Deepfake: is seeing still believing? & Policy insights for Mauritius

The word ‘deepfake’ has been thrown around a lot recently but what exactly is a deepfake?

Deepfake or deepfake technology can be seen as a tool capable of creating synthetic (fake) but realistic images and videos by manipulating or generating visual and audio content with Artificial Intelligence (AI). Slowly, this technology became accessible (at a price), and its potential to impact various aspects of society, from politics to personal privacy, grows significantly and has already affected certain fields.

What is a deepfake?

Think of a deepfake like a puppet show. In a puppet show, there’s a person or puppeteer making puppets look and do things like humans would. In deepfakes, instead of controlling puppets or dolls, it’s controlling and manipulating photos and videos where one can take someone’s face and make it do or say things they never did.

Just like one can make a puppet dance, deepfake uses AI to change the actions or appearance of someone to make it as if they are doing something else. It’s sort of placing a digital mask over someone’s face to turn them into someone sometimes for fun or tell a story. This is all good if there’s consent and the story being told in a deepfake is ‘nice’. But what would happen if the story is not nice and feelings got hurt and people misled by fake information?

How are deepfakes created?

Deepfakes are produced using advanced AI/Deep Learning techniques, precisely Generative Adversarial Networks (GANs). Just think of GANs as two AI algorithms that compete against each other: one creates the fake, and the other attempts to detect it. This ongoing battle accelerates with rapid improvements in the generated content to make it ‘feel’ more real. This is a simple way of looking of how deepfakes are made. But we won’t go further on how GANs create deepfakes but see the impacts of deepfakes.

Deepfakes and implications or “Seeing is.. not believing”

Deepfakes pose certain risks to personal privacy and consent. With the manipulative aspects of deepfakes, malicious use of deepfakes can undermine trust in media, distort public information and infringe on individual rights. The term ‘Seeing is believing’ is being challenged as it is becoming difficult to spot real or ‘truth’ from fake content.

You can visit to test if you can discern fake from real images.

Malicious use of deepfakes

We are going to go through some examples of deepfake used maliciously and hopefully at the end, we will see the increasing and urgent need for policies and good regulation for AI in Mauritius

  1. Non-consensual deepfake pornography
    Deepfake has been used in creating explicit images and videos’ without the individual’s consent. Victims, like Noelle Martin. discovered manipulated pornographic content of themselves online and these were creating using their public photos using deepfake. This is a serious misuse representing violation of privacy and leading to psychological harm.
  2. Democratic interference
    Influencing public perception can influence electoral outcomes. Deepfake has been used in creating fake political advertisements and news. For example, one can alter images and videos to make a political candidate more appealing while deepfakes of politicians can be created to mislead voters and harm reputation. Deepfake can harm the democratic process and one alleged example is a deepfake audio in which a political figure was heard berating his staff.
  3. Slow erosion in trust in media
    Previously, one simple google search will give insight whether a specific content is fake or not. Nowadays, it’s increasingly hard to discern real from fake content as deepfake are becoming more sophisticated. An erosion in trust in media will lead to a skepticism of the content being displayed irrespective of the source. When people start to doubt if what they see on their screens is authentic or not, this can deepen social divisions.
  4. Harassment and smear campaign
    One (another) ethical concern is the use of deepfake to harass individuals. Deepfake has been used to silence and discredit journalists during a smear campaign.

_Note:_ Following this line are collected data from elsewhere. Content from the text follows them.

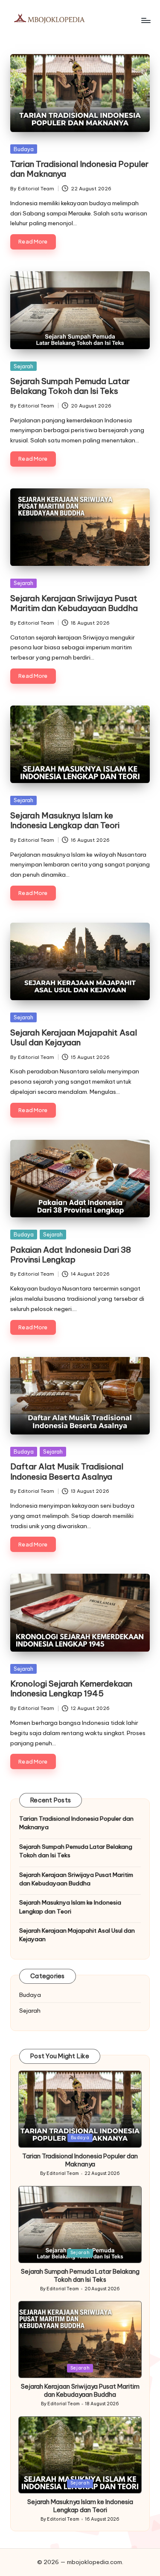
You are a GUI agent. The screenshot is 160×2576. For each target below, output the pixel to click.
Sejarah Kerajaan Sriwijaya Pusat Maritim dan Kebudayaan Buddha (74, 603)
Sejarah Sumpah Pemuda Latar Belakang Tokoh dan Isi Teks (70, 386)
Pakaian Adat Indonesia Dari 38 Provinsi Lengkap (70, 1255)
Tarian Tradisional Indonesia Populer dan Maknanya (79, 169)
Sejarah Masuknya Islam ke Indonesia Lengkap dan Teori (64, 820)
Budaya (24, 149)
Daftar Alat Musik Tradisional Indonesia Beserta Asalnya (66, 1471)
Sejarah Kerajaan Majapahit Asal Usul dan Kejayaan (73, 1037)
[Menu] (145, 20)
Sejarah (23, 366)
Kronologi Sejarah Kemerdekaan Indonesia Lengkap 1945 (71, 1688)
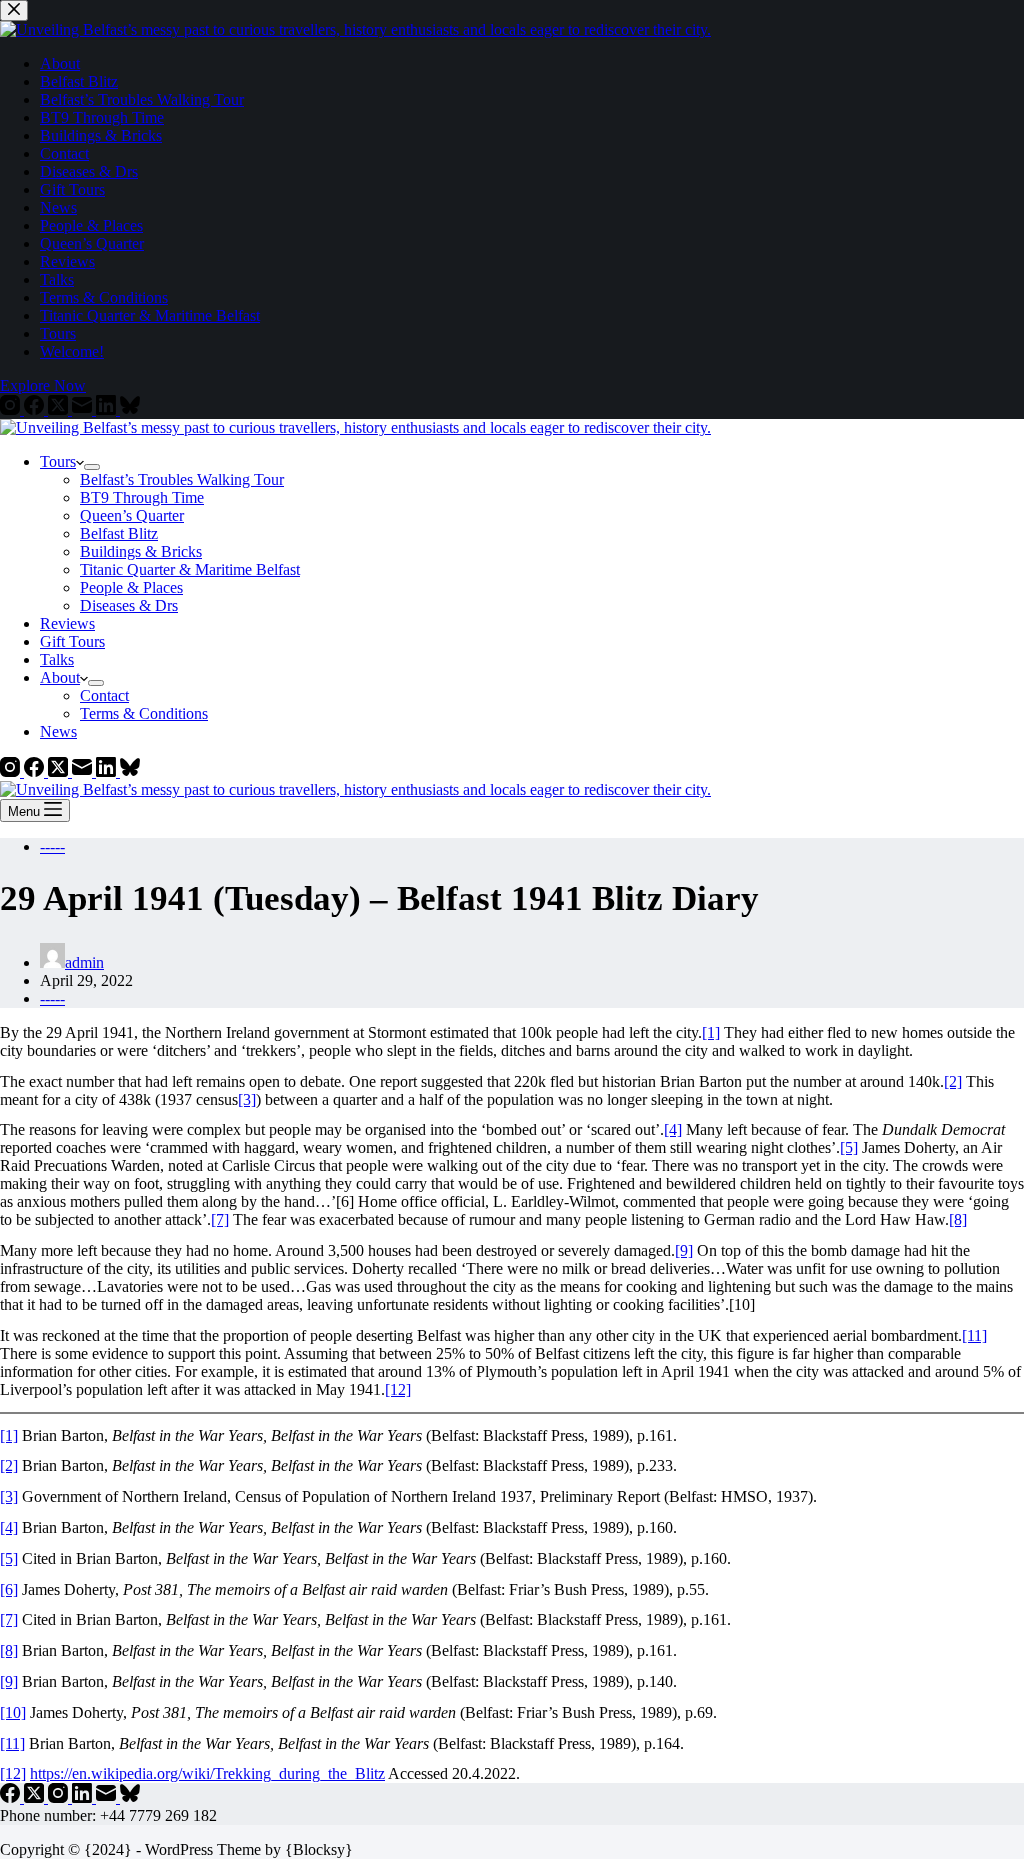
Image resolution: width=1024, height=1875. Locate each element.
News (58, 731)
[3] (247, 1099)
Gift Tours (72, 641)
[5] (849, 1147)
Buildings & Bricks (141, 551)
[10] (13, 1712)
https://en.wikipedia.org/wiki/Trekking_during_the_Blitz (207, 1773)
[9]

Globally, the legal response to deepfakes is slowly developing and varied. Some countries have begun to adapt existing laws on fraud, defamation, and image rights to include deepfakes, while others have introduced specific legislation aimed at this new form of digital manipulation. In the US, individual states have passed laws criminalising the creation and distribution of non-consensual deepfake pornography. While some states in the US have laws against non-consensual deepfake pornography, many other places do not have specific regulations that adequately cover the range of potential abuses, leaving victims without recourse.

What does this all mean for Mauritius?

If we refer to malicious use of deepfake, the need for informed policy, robust legal measures and possible community engagement is clear and urgent. By addressing the challenges posed by deepfakes head-on, Mauritius can safeguard its digital and social fabric, ensuring that the benefits of AI are realised while its potential for harm is contained or minimised.

How do we enable this safeguard? To do so, Mauritius will require laws that explicitly ban the creation and distribution of malicious deepfakes, with clear definitions and penalties. This legislation should cover non-consensual deepfake pornography and fraudulent manipulation in political campaigns.

Although the development of such a legal framework is essential, a fight against deepfake will also require the help from local tech communities and public awareness campaigns. Local tech communities would need to create cooperation among technologists, legal experts and the civil society to monitor the landscape of digital content manipulation. Such a cooperation would benefit raising the awareness and dangers of deepfakes and possibly propose adaptive strategies.

At this point in the AI summer, I am more scared of deepfake than AI killing us.